- [Task]: Each line below with the word "height" needs to be copied.

*** Records for this task ***

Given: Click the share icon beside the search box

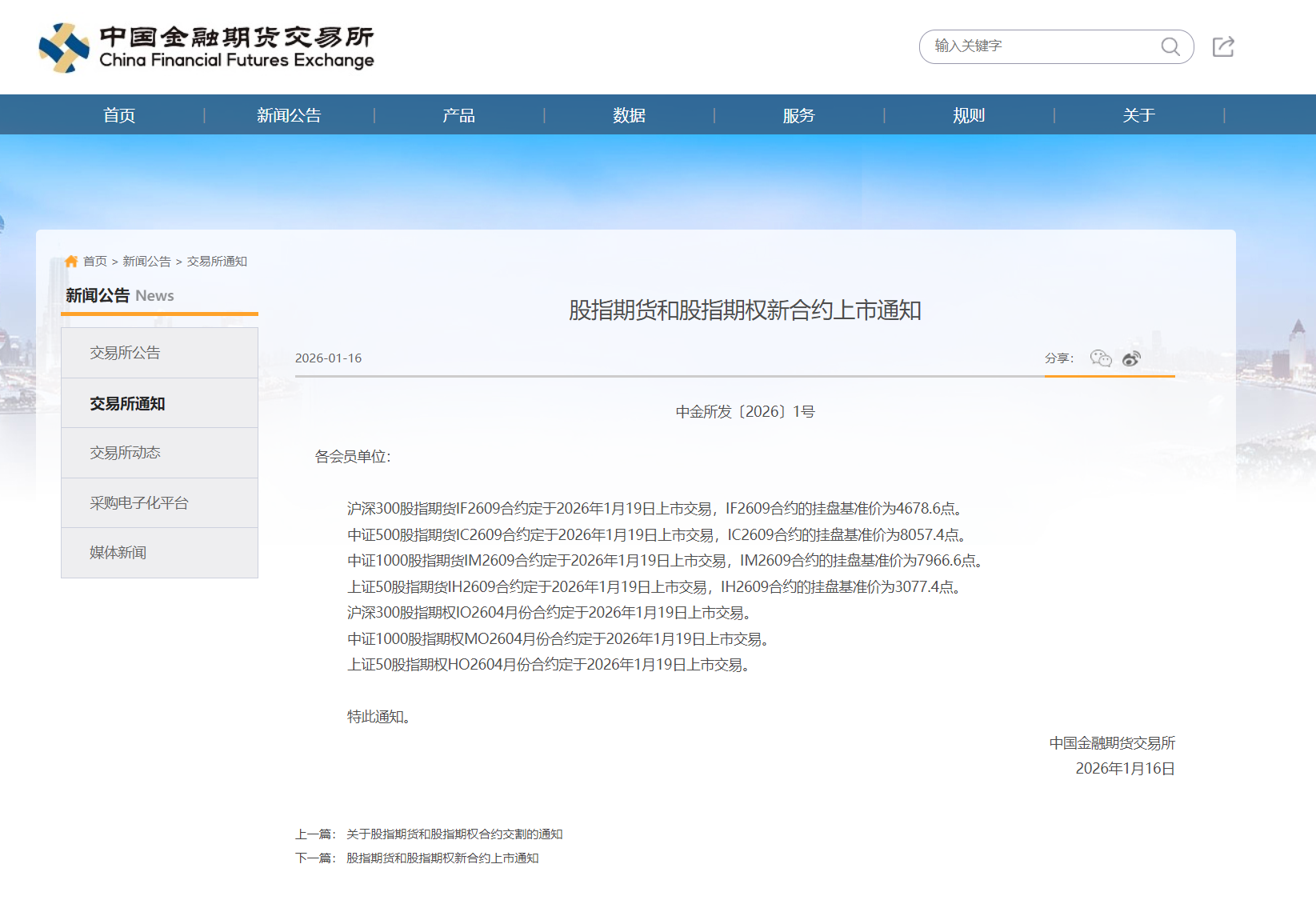Looking at the screenshot, I should point(1222,47).
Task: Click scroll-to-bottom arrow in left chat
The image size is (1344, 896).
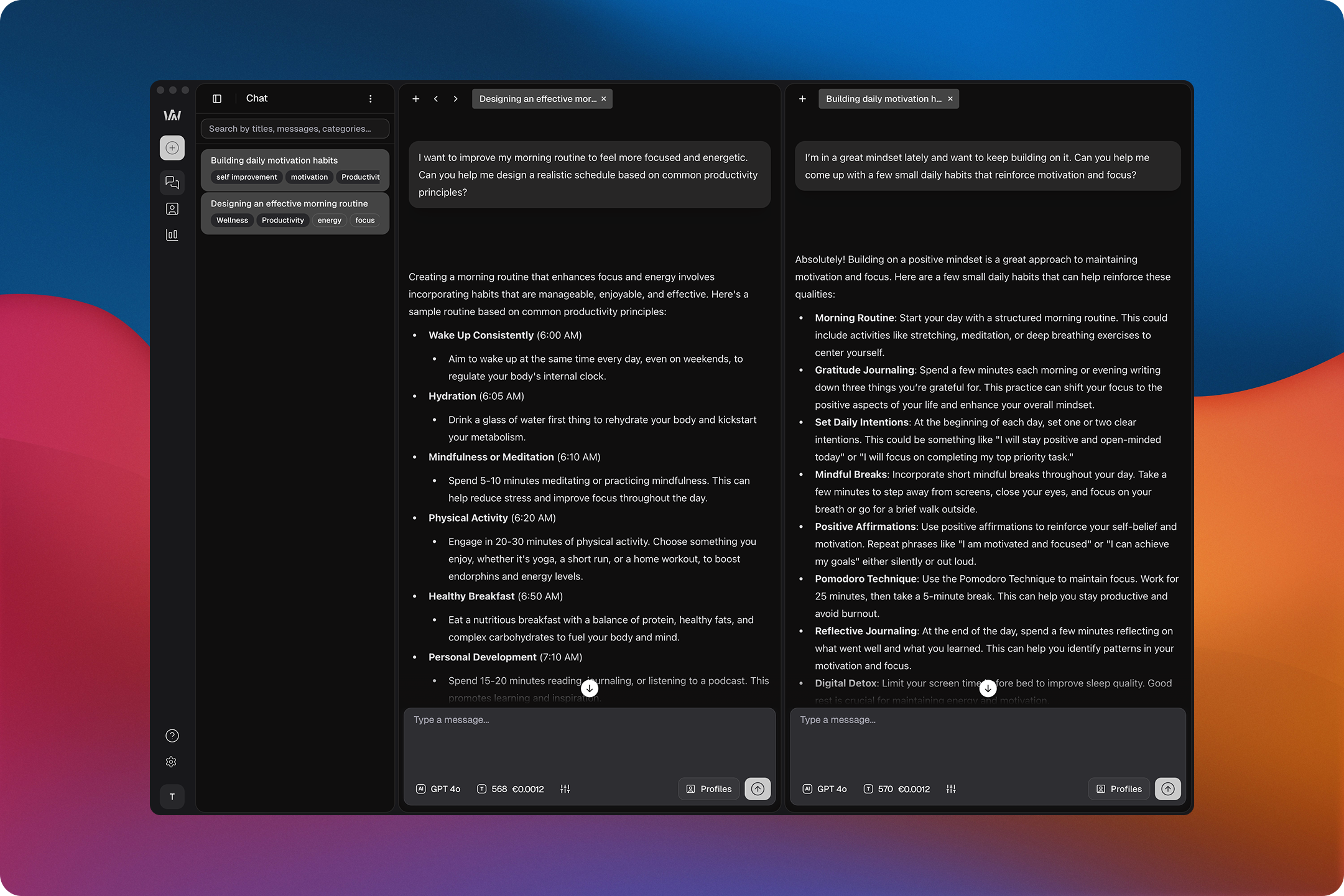Action: coord(590,688)
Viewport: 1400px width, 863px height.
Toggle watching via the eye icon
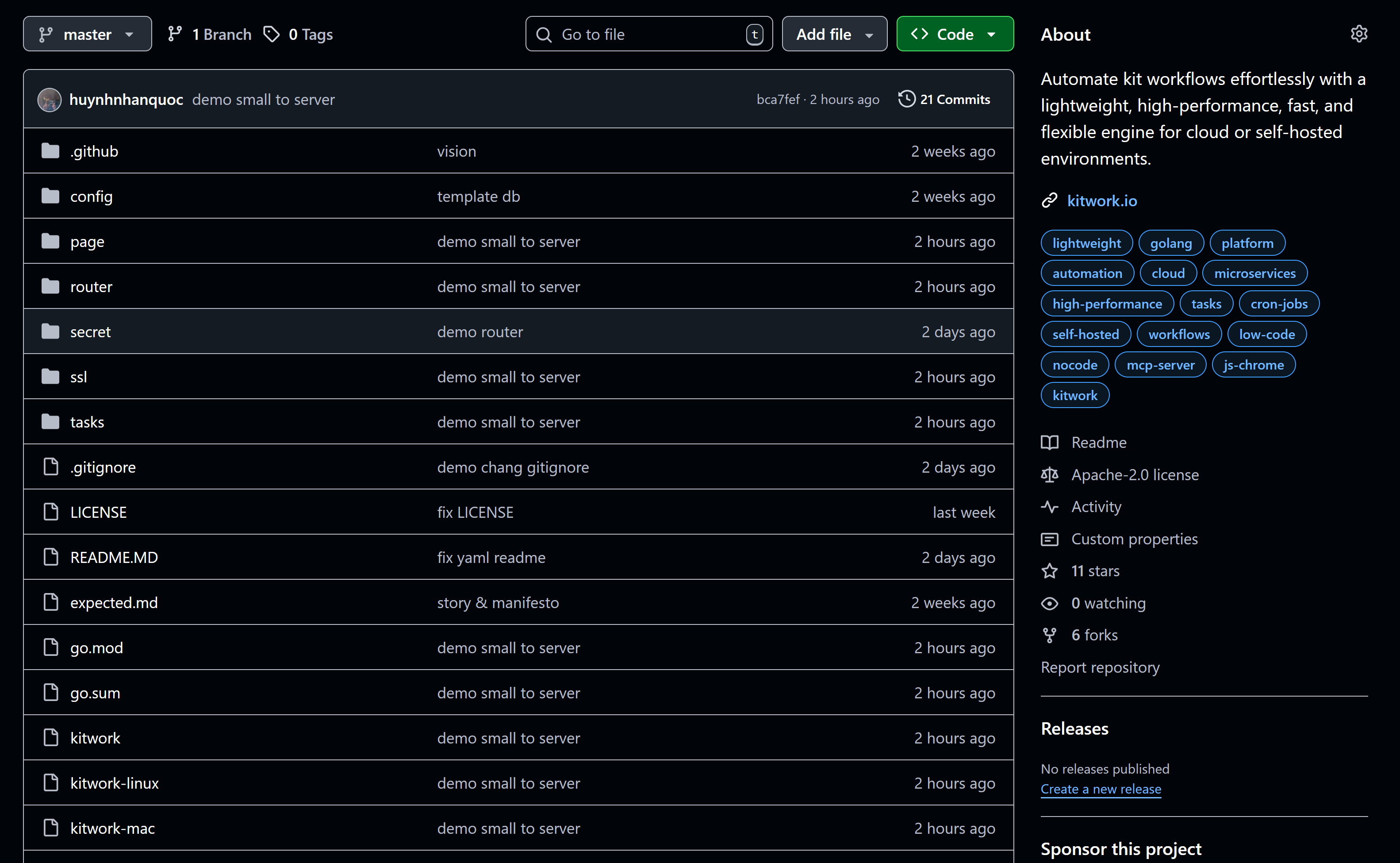[1050, 603]
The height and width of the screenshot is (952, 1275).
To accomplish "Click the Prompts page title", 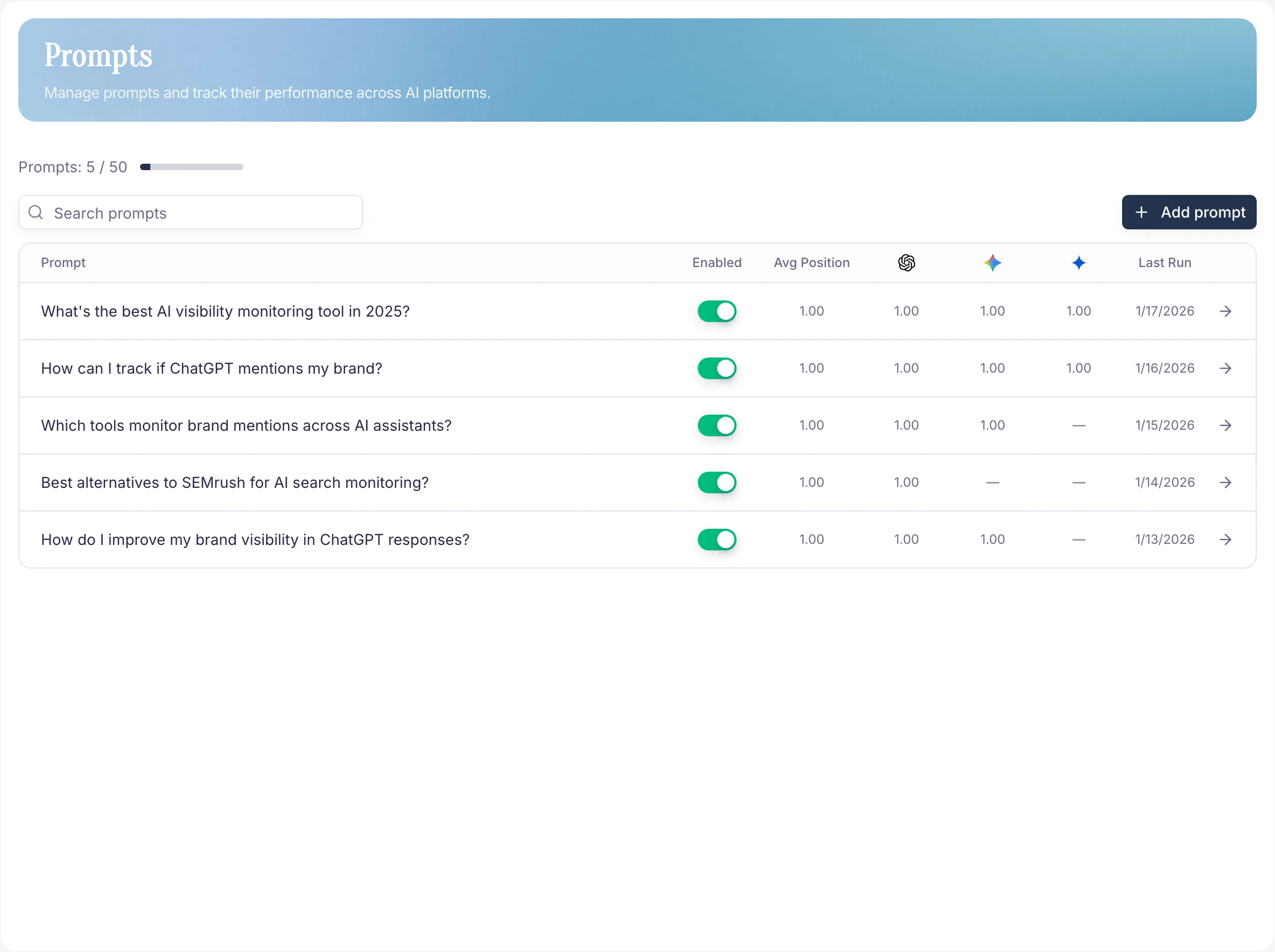I will pyautogui.click(x=97, y=55).
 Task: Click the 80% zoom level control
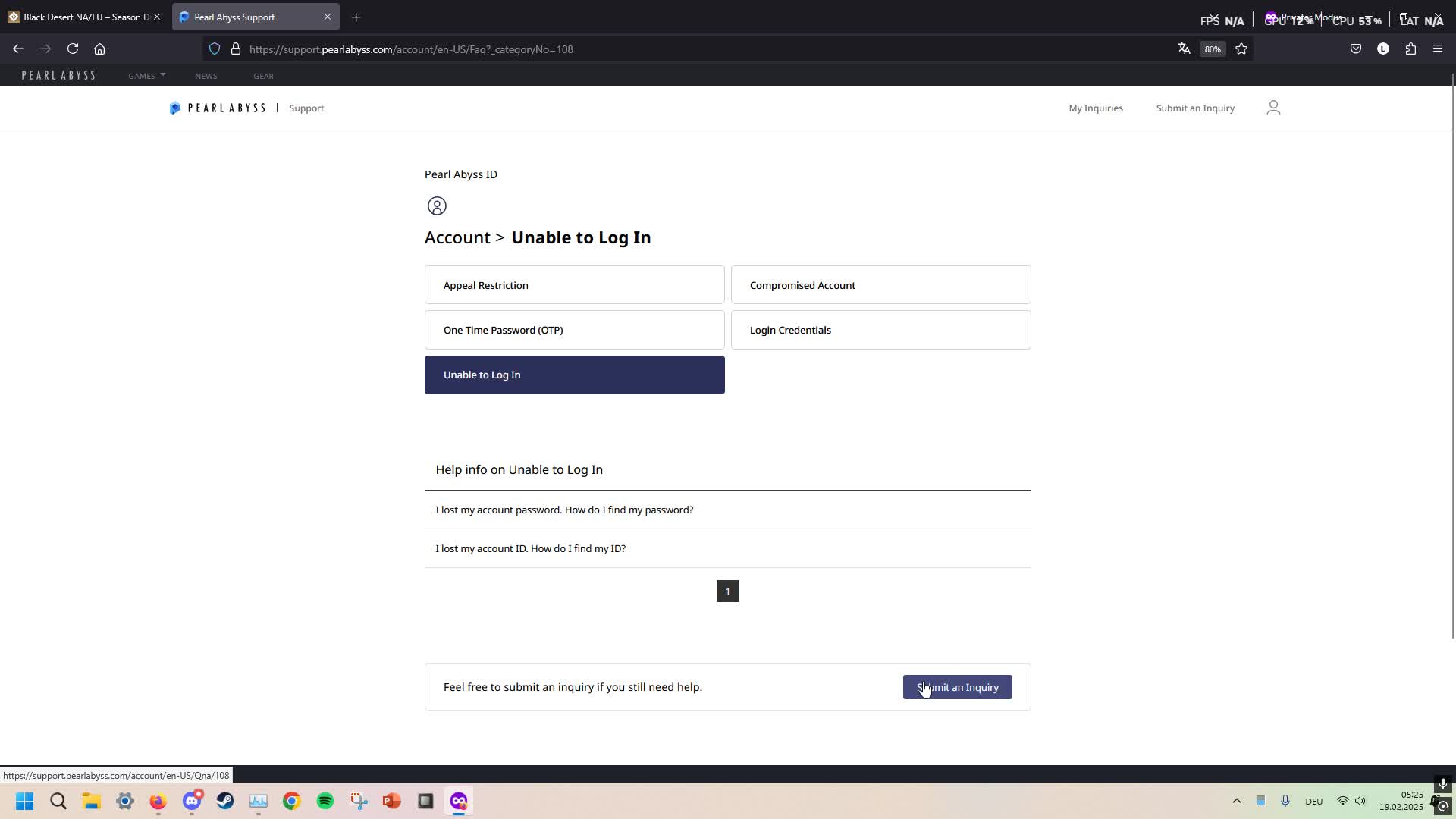click(1213, 49)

*** End of Records for this task ***

- [Response area]:
Viewport: 1400px width, 863px height.
The height and width of the screenshot is (952, 1275).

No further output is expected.